In carta al Duomo 21 tre rivisitazioni di grandi bartender dello Sbagliato a basso tenore alcolico. E in Expo aprirà la discoteca «a bassa gradazione»

Bere moderato, low alcohol, è la nuova tendenza che parte da Milano, da sempre fucina di idee innovative. La proposta è stata lanciata da una delle più spettacolari terrazze meneghine, quella di Duomo21.

Riscoprire aromi e profumi con cocktail studiati per esaltarli

«Duomo21 è un luogo internazionale, con un lounge bar e una terrazza esclusiva con vista sulla magnifica Piazza Duomo, al civico 21. Siamo felici di presentare qui una filosofia del buon bere, con attenzione, con un prodotto come Amarena Fabbri 1905» ha commentato Alessandro Rosso, proprietario di Duomo21 e TownHouse Hotels.

Tre nuovissimi cocktail, presentati in anteprima a Baritalia Hub, che ha visto vincente il team Fabbri, hanno declinato questa idea rivisitando un classico degli anni ’60, il Negroni Sbagliato di Mirko Stocchetto dello storico Bar Basso di Milano.

Si chiama lo Sbaglio dell’Ambrös la creazione della barlady Cinzia Ferro, star della miscelazione in rosa, Lady Amarena 2015. La ricetta, a base di Cedrata e Aria di Chinotto Fabbri, spuma nera, Campari, Cynar e prosecco, ha una chiave evidentemente nostalgica.
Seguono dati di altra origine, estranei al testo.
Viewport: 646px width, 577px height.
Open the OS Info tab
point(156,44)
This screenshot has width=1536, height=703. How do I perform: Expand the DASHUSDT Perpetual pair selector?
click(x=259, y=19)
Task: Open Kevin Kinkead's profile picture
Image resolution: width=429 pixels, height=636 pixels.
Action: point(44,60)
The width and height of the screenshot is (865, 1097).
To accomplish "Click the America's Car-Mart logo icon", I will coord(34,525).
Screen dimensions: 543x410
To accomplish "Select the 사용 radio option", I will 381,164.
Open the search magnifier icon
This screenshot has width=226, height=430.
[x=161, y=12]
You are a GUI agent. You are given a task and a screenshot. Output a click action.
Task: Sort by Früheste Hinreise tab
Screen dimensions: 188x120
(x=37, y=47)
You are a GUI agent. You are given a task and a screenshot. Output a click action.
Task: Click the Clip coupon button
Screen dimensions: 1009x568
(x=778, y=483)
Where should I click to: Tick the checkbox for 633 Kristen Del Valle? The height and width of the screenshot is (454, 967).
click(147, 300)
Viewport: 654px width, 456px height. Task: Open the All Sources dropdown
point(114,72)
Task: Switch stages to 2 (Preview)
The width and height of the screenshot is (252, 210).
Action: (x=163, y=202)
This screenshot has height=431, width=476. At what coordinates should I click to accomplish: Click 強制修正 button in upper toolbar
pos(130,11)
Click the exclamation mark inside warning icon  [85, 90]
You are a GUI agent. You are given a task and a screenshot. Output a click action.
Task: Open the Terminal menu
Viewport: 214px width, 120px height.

Affascina il gusto amaricante che riporta alla Milano anni ’60, quella del boom economico e del Bar Basso frequentato da artisti come Enzo Jannacci.

Paolo Rovellini, barman di Duomo 21, ha firmato il cocktail Briscola, giocando con i suoi ingredienti come si mescola un mazzo di carte: vermouth, soda aromatizzata al Bitter Fabbri, prosecco e Velluto di Fiori e Bacche di Sambuco Fabbri. Anche qui una «briscola» di profumi e sapori di un tempo.

Esotica e speziata, con i profumi dello zenzero che si uniscono sapientemente alla sapidità del caviale, invece, l’interpretazione di Giampaolo Posata, bartender veronese del team Fabbri 1905 a Bar Italia, che ha immaginato un immaginario viaggio del creatore dello Sbagliato in Thailandia. Si chiama, infatti, Stocchetto goes to Bangkok, e mesce vermouth, bitter ginger beer, prosecco e caviale di Chai Fabbri.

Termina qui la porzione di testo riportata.